- [Work to be completed]:
Write down exactly the lines of the listing below, beginning with the one containing "Task: Select the 媒体资源 tab" and closing with the final line.

- [Information provided]:
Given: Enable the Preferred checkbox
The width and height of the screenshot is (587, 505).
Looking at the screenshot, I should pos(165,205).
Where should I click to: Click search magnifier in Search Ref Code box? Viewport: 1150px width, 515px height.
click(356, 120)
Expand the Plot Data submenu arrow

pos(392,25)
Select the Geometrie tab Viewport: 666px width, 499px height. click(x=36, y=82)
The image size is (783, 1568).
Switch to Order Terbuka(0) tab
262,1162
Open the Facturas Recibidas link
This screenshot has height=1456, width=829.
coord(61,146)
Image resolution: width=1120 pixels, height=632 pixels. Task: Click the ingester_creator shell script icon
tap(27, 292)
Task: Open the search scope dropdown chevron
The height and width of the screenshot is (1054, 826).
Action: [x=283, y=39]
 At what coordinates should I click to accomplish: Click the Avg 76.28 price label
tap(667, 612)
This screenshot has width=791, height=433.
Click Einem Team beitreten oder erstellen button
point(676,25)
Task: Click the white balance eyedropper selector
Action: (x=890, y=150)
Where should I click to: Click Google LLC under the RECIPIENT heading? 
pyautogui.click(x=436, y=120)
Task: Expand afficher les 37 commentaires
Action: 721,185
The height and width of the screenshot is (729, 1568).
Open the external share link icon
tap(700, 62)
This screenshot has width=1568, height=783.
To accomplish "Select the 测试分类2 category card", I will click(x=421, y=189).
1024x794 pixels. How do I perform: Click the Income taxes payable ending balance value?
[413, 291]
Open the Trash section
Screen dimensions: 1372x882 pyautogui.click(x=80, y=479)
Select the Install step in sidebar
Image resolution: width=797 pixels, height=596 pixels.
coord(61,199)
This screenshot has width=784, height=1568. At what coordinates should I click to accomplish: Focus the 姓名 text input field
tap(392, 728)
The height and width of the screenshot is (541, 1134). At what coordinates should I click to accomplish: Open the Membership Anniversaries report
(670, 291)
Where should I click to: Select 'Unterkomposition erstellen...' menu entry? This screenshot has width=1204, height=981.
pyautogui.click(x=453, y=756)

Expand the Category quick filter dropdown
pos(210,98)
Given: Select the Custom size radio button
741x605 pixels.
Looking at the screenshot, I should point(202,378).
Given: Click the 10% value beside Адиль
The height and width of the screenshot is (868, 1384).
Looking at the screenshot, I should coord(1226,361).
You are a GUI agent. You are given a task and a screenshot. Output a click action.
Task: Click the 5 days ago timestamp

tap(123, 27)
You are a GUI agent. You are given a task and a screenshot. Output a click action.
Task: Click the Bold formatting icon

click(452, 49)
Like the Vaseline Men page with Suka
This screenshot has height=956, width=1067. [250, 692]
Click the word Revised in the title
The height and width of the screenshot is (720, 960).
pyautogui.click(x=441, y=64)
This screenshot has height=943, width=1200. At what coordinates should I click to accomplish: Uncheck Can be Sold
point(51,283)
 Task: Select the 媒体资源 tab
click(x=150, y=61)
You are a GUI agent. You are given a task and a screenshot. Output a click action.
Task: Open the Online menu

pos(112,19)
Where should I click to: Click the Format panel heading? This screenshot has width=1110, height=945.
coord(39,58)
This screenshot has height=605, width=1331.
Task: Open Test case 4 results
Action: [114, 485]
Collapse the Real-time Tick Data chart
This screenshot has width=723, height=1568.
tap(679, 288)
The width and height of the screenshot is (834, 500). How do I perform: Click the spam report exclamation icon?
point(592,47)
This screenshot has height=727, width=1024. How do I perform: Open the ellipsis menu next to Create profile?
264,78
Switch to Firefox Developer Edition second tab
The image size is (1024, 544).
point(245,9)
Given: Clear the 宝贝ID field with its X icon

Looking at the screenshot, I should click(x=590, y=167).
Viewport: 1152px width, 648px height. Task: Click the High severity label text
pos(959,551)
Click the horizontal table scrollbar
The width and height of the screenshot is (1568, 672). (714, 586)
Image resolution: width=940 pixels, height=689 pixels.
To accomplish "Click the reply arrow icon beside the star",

- [Solution to this task]:
 Task: Select the 媒体资源 tab
click(x=150, y=61)
You are a GUI agent. You are given a task and a screenshot. Output a click action.
Task: Open the Online menu

pos(112,19)
Where should I click to: Click the Format panel heading? This screenshot has width=1110, height=945.
coord(39,58)
This screenshot has height=605, width=1331.
Task: Open Test case 4 results
Action: [114, 485]
Collapse the Real-time Tick Data chart
This screenshot has width=723, height=1568.
tap(679, 288)
The width and height of the screenshot is (834, 500). How do I perform: Click the spam report exclamation icon?
point(592,47)
This screenshot has height=727, width=1024. How do I perform: Open the ellipsis menu next to Create profile?
264,78
Switch to Firefox Developer Edition second tab
The image size is (1024, 544).
point(245,9)
Given: Clear the 宝贝ID field with its X icon

Looking at the screenshot, I should click(x=590, y=167).
Viewport: 1152px width, 648px height. Task: Click the High severity label text
pos(959,551)
Click the horizontal table scrollbar
The width and height of the screenshot is (1568, 672). (714, 586)
Image resolution: width=940 pixels, height=689 pixels.
To accomplish "Click the reply arrow icon beside the star",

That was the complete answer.